O consumo de produtos biológicos tem vindo a aumentar em Portugal nos últimos anos e, de uma forma bastante mais acentuada, desde que começou a pandemia!

Por conseguinte, a crescente procura por este tipo de produtos criou oportunidades de negócio na área da agricultura biológica, em que a saúde é um dos fatores que mais influencia a compra e o consumo deste tipo de produtos.

Por outro lado, o cliente de produtos biológicos procura informar-se mais e melhor acerca da composição nutricional dos mesmos, com o propósito de adquirir aqueles que lhe sejam mais benéficos para o organismo e um estilo de vida mais saudável.

É por isso igualmente importante investir-se na certificação biológica, atribuindo como que um selo de qualidade e confiança, por sua vez ainda aliado ao bem-estar e à sustentabilidade ambiental.

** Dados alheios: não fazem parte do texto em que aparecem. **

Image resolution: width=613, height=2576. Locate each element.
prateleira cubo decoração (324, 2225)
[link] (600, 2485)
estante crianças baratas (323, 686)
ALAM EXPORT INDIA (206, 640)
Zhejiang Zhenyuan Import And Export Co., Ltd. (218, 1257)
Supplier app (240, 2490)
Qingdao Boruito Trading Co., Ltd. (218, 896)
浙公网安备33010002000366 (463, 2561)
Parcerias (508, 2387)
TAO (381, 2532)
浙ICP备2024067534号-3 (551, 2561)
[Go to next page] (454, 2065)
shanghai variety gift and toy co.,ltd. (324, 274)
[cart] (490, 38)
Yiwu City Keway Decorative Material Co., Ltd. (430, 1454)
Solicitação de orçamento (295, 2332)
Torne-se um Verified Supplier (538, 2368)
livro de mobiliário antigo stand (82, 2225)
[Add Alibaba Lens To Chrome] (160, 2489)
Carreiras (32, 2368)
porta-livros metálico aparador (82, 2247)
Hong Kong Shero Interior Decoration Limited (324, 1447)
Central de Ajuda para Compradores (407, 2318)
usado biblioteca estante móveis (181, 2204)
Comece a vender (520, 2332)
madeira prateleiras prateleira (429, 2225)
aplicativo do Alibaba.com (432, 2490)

Neste sentido, coloquei algumas questões ao detentor da loja online Naturabox (www.naturabox.pt), Emanuel Mourão, a ver com a venda de todo um conjunto de produtos biológicos, biodegradáveis e sustentáveis, a quem eu agradeço, desde já, a sua disponibilidade:

naturabox

“A Naturabox comercializa produtos biológicos e artesanais, nomeadamente produtos alimentares, produtos gourmet, produtos de cuidados pessoas, higiene oral e produtos limpeza.”

1. É certo que a pandemia obrigou todos a parar e a pensar. Mas de que forma é que acha que o vírus veio dar-nos ainda mais razões para sermos conscientes e responsáveis pelas nossas próprias escolhas alimentares?

Emanuel Mourão: Antes do vírus, as pessoas já estavam a tornar-se mais conscientes e responsáveis, mas o vírus fez aumentar essa atenção, na minha opinião por vários fatores.

O facto de estarmos mais tempo em casa e com a família fez com que as pessoas começassem a cozinhar novamente ou a cozinhar mais, por um lado por não ser possível ir comer fora, mas também porque tínhamos mais tempo livre.

E quando não temos tempo para cozinhar, temos tendência a cozinhar comida rápida, nomeadamente comida pronta e congelada, que é comida processada e industrializada, ou então comemos fora, e quando temos pouco tempo para fazer uma refeição, procuramos um restaurante de fast-food.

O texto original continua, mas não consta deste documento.